Why do we need software interupt to start the execution of the system call?

Question

This may be very foolish question to ask. However I want to clarify my doubts as i am new to this thing.

As per my understanding the CPU executes the instruction of a process step by step by incrementing the program counter.

Now suppose we have a system call as one of the instruction, then why do we need to give a software interrupt when this instruction is encountered? Can't this system call (sequence of instructions) be executed just as other instructions are executing, because as far i understand the interrupts are to signal certain asynchronous events. But here the system call is a part of the process instruction, which is not asynchronous.

Answer 1

It doesn't require an interrupt. You could make an OS which uses a simple call. But most don't for several reasons. Among them might be:

1. On many architectures, interrupts elevate or change the CPU's access level, allowing the OS to implement protection of its memory from the unprivileged user code.

2. Preemptive operating systems already make use of interrupts for scheduling processes. It might be convenient to use the same mechanism.

3. Interrupts are something present on most architectures. Alternatives might require significant redesign across architectures.
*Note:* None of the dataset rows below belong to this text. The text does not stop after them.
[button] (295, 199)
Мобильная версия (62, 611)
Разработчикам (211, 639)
Here is one example of a "system call" which doesn't use an interrupt (if you define a system call as requesting functionality from the OS):

Older versions of ARM do not provide atomic instructions to increment a counter. This means that an atomic increment requires help from the OS. The naive approach would be to make it a system call which makes the process uninterruptible during the load-add-store instructions, but this has a lot of overhead from the interrupt handler. Instead, the Linux kernel has chosen to map a small bit of code into every process at a fixed address. This code contains the atomic increment instructions and can be called directly from user code. The kernel scheduler takes care of ensuring that any operations interrupted in this block are properly restarted.

Answer 2

First of all, system calls are synchronous software interrupts, not asynchronous. When the processor executes the trap machine instruction to go to kernel space, some of the kernel registers get changed by the interrupt handler functions. Modification of these registers requires privileged mode execution, i.e. these can not be changed using user space code.

When the user-space program cannot read data directly from disk, as it doesn't have control over the device driver. The user-space program should not bother with driver code. Communication with the device driver should take place through kernel code itself. We tend to believe that kernel code is pristine and entirely trustworthy; user code is always suspect.

Hence, it requires privileged instructions to change the contents of register and/or accessing driver functionalities; the user cannot execute system call functions as a normal function call. Your processor should know whether you are in the kernel mode to access these devices.

I hope this is clear to some extent.